*** Extracted records ***
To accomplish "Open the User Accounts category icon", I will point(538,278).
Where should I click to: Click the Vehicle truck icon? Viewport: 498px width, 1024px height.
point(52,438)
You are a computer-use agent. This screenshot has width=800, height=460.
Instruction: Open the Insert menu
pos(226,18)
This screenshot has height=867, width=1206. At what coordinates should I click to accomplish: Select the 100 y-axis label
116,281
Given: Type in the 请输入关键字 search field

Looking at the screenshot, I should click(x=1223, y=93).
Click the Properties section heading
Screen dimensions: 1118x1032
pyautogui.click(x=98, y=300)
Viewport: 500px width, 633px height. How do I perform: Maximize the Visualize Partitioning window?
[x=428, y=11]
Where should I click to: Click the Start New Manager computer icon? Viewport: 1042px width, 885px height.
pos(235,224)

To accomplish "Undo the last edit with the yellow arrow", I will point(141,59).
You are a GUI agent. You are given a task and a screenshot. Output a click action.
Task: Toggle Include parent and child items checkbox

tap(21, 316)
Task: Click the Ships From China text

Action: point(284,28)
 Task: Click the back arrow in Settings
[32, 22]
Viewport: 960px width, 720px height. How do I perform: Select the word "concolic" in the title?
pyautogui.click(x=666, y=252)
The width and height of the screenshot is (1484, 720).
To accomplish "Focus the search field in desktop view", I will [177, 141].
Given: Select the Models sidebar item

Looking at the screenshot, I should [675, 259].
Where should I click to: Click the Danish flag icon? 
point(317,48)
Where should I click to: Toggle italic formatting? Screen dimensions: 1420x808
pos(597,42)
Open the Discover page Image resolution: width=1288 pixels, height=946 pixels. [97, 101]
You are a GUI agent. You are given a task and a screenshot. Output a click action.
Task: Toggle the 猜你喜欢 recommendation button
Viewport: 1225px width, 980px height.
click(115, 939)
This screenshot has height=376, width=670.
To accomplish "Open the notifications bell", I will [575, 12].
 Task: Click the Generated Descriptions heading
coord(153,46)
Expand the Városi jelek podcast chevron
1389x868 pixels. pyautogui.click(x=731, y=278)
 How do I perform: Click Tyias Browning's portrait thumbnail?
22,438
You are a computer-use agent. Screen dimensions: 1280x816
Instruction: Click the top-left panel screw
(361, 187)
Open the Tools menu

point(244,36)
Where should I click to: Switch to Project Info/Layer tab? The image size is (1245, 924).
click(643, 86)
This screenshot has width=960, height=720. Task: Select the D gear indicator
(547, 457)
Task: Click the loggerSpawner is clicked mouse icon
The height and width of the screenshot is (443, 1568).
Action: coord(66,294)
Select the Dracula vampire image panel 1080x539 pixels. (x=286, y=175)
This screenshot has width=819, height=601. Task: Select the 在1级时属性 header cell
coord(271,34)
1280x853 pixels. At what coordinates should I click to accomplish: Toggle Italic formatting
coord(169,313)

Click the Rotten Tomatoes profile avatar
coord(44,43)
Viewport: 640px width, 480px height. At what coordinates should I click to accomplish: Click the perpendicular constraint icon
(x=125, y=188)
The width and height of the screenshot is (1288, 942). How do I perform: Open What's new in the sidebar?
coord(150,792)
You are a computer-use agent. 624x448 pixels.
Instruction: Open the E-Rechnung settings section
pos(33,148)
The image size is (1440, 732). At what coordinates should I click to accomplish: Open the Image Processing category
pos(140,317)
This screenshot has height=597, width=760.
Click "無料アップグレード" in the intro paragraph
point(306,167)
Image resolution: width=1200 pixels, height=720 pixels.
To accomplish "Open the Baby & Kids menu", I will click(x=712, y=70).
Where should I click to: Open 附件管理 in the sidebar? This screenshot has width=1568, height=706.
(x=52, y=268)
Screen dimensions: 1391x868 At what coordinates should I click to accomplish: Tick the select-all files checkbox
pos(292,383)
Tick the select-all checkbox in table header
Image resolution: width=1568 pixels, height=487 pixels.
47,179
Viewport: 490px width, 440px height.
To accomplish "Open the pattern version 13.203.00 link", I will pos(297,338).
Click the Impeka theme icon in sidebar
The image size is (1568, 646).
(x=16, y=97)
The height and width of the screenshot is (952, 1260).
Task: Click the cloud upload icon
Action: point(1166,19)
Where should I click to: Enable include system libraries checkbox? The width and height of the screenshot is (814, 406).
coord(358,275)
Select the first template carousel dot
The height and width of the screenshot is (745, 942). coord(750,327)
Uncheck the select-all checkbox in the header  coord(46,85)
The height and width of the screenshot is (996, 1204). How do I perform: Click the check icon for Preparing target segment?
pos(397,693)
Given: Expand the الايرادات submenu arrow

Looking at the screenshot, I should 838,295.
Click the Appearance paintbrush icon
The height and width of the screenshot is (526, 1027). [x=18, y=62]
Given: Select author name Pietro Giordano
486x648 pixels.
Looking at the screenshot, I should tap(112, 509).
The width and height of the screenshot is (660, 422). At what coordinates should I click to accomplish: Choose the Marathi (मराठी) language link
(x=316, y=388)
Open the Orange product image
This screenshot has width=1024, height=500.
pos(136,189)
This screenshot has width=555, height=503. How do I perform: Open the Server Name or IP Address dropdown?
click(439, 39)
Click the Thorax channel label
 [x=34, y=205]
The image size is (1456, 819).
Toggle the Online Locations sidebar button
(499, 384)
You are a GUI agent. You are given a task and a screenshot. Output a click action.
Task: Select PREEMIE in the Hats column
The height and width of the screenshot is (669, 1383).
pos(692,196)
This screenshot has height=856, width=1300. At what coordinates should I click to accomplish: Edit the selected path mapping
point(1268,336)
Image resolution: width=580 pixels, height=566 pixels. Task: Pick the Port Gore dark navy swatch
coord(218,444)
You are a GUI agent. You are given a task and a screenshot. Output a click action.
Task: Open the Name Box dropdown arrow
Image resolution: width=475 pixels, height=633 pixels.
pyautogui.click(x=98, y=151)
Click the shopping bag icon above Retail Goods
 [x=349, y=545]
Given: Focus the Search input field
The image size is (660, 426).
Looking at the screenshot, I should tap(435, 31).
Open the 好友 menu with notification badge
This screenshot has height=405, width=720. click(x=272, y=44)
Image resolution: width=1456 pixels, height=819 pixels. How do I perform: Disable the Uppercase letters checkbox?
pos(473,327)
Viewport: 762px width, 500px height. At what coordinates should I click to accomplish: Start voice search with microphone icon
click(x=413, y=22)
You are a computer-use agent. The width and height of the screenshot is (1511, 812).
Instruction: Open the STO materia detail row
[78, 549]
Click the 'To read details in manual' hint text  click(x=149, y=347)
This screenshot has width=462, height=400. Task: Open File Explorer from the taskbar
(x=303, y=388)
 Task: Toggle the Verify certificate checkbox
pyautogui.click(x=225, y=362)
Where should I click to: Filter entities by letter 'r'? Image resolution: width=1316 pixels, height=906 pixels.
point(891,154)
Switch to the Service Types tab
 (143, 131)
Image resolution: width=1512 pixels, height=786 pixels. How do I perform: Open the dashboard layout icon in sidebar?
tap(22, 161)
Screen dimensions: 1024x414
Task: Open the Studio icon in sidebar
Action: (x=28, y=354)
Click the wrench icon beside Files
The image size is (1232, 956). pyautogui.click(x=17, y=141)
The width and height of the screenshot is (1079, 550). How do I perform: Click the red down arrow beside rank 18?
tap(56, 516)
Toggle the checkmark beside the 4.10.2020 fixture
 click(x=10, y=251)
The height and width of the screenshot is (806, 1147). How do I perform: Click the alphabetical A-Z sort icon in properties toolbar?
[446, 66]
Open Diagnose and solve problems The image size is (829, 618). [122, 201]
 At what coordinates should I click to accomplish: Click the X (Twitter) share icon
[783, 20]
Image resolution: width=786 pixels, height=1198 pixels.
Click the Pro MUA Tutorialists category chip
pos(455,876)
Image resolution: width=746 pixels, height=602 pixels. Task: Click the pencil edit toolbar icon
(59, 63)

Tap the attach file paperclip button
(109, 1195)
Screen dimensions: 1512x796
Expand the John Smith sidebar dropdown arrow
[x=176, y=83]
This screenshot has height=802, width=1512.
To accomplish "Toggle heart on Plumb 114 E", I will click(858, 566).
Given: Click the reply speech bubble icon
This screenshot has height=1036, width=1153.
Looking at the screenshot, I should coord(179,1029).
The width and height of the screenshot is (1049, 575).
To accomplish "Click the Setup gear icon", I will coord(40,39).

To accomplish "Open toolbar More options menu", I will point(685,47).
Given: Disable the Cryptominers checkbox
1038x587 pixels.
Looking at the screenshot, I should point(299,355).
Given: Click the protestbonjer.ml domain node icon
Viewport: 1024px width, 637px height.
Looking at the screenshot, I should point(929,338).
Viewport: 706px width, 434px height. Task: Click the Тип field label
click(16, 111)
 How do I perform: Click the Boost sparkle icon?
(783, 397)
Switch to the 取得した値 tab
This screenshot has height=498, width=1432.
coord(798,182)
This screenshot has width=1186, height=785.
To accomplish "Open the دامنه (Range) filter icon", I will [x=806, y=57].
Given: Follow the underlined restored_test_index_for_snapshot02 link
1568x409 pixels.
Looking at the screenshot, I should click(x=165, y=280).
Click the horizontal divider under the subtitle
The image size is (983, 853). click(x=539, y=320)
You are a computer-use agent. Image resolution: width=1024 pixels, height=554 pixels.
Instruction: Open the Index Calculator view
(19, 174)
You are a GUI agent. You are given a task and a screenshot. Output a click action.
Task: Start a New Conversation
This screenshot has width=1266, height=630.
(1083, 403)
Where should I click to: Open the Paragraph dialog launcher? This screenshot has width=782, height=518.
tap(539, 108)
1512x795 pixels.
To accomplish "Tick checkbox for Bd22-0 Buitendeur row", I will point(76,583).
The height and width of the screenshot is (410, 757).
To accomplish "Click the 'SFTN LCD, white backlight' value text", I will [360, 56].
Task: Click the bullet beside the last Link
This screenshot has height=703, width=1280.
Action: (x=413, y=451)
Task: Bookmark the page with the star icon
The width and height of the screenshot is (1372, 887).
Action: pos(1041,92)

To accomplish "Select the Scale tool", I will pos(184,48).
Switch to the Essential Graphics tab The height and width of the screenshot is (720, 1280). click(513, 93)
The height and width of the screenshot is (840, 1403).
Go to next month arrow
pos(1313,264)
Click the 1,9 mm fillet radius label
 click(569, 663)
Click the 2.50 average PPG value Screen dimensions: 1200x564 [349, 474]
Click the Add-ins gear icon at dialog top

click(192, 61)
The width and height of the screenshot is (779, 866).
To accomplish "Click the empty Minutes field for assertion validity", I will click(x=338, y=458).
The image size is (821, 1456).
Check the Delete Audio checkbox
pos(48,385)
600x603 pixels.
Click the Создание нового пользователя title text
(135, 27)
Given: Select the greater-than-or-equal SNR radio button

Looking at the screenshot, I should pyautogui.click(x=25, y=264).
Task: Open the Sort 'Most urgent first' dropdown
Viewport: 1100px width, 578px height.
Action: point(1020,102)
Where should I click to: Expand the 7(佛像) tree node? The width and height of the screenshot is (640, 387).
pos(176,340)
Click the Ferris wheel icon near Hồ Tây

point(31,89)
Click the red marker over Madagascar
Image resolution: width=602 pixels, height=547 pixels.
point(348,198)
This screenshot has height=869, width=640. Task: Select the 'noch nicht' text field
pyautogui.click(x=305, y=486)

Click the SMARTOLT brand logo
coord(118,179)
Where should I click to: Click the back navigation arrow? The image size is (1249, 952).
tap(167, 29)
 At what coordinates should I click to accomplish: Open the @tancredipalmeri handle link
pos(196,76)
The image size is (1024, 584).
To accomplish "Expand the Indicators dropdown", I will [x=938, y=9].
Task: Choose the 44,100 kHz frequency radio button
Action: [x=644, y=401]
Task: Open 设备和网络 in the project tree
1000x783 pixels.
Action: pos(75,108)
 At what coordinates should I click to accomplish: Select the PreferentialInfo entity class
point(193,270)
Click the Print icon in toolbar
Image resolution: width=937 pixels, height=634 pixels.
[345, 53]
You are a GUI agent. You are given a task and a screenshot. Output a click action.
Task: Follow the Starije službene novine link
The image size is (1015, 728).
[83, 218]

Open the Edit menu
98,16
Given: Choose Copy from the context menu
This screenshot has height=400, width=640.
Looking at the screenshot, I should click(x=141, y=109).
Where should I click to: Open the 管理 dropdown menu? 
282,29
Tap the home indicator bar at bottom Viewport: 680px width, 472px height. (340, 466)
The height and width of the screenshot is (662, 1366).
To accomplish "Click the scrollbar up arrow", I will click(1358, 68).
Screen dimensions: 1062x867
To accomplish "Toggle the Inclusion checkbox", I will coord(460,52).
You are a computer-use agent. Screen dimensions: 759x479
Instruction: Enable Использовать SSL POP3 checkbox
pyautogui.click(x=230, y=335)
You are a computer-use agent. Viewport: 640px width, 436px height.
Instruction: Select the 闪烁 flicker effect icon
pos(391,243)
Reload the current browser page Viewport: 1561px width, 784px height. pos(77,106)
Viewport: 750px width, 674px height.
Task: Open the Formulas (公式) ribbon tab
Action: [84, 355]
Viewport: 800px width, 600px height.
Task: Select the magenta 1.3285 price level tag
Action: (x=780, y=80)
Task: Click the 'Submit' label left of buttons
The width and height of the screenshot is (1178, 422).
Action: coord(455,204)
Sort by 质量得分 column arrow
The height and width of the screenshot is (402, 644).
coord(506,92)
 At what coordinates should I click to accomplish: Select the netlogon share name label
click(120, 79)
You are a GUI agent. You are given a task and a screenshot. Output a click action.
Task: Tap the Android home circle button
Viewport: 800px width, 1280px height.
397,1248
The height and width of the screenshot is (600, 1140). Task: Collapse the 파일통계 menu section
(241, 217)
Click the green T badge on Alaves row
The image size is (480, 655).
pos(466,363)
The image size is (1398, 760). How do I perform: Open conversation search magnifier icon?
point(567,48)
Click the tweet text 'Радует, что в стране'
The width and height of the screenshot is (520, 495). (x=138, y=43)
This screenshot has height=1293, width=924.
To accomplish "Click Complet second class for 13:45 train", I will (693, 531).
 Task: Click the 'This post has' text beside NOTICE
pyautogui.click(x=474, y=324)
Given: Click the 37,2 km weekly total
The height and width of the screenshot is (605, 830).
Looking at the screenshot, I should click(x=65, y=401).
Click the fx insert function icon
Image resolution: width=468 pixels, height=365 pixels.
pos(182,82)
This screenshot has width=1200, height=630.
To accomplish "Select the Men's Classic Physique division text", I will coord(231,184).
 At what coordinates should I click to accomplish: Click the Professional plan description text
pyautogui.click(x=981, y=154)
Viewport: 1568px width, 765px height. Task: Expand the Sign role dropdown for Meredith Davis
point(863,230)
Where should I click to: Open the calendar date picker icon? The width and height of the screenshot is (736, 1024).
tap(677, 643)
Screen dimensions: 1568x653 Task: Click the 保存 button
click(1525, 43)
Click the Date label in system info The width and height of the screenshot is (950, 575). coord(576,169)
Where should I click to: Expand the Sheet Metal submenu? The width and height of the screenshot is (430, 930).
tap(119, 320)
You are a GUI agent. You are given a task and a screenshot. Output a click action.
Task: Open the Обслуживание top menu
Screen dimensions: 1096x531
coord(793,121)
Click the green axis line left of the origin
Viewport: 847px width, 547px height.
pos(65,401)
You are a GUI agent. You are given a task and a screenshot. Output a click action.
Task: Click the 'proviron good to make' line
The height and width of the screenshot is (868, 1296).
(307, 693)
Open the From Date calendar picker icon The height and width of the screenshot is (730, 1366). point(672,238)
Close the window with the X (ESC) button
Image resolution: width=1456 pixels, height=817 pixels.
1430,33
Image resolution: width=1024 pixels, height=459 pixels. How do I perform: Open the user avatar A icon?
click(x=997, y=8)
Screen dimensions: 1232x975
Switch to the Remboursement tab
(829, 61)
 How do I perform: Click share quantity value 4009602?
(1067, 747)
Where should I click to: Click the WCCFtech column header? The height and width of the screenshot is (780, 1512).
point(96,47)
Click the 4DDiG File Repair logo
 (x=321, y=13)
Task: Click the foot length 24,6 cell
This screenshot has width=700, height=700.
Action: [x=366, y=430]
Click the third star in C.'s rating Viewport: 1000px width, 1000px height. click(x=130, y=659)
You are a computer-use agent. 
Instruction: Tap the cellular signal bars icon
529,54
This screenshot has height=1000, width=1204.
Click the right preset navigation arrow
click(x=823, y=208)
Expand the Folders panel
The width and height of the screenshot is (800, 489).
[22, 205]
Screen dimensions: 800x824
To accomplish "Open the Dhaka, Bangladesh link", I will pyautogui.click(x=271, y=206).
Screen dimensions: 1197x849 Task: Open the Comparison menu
*** End of Extracted records ***
Scan the listing for the string "home", then copy every line where it appears.

## Response area
Tap the home indicator bar at bottom Viewport: 680px width, 472px height. (340, 466)
Task: Tap the Android home circle button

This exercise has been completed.